Securing Enterprise Data in Hadoop
Whether only beginning or well underway with Big Data initiatives, organizations need data protection to mitigate risk of breach, assure global regulatory compliance and deliver the performance and scale to adapt to the fast-changing ecosystem of Apache Hadoop tools and technology.
Business insights from big data analytics promise major benefits to enterprises – but launch of these initiatives also presents potential risks. New architectures, including Hadoop, can aggregate different types of data in structured, semi-structured and unstructured forms, perform parallel computations on large datasets, and continuously feed the data lake that enable data scientists to see patterns and trends.
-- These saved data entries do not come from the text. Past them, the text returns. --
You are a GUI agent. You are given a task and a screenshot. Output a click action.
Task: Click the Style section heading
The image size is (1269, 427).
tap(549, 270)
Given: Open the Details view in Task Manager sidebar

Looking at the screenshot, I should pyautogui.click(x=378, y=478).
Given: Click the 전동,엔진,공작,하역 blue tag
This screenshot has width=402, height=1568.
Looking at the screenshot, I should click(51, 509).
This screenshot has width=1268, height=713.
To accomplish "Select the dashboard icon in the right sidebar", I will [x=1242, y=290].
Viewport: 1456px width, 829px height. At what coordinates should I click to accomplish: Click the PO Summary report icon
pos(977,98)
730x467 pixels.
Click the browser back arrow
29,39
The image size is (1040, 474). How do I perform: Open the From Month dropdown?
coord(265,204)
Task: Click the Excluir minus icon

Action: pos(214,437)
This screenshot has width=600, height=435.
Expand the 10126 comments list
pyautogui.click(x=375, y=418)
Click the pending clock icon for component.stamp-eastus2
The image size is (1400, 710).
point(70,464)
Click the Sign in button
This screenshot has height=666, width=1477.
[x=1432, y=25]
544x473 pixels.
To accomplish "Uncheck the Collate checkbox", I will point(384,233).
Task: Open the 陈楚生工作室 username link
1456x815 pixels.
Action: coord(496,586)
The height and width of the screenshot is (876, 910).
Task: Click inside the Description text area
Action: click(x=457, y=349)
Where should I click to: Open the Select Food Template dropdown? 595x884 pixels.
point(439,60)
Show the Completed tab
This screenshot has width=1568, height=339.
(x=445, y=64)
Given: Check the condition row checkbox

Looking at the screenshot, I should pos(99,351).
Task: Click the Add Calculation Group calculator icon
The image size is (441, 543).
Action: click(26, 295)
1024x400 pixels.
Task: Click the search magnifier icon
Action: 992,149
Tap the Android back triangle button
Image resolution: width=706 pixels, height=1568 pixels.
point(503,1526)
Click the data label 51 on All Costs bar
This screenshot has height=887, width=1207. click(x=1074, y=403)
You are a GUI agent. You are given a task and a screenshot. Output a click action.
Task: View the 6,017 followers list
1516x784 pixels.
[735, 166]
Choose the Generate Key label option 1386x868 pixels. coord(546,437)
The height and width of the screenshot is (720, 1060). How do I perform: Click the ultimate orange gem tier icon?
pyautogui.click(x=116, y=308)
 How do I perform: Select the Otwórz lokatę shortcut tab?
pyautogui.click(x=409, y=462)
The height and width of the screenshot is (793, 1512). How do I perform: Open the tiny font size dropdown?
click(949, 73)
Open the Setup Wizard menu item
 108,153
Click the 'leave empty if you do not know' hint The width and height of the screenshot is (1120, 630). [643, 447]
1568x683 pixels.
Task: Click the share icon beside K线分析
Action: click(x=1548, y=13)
Because companies can now cost-effectively hold massive amounts of data for analysis, potentially representing years of information, these new systems can increase the risk and magnitude of a data breach.
Sensitive data can be exposed, and thus violate compliance and data security regulations. Aggregating data across borders can break data residency laws. So, finding ways to effectively secure sensitive data, yet enable analytics for meaningful insights, can be an obstacle to implementing big data capabilities broadly throughout the organization.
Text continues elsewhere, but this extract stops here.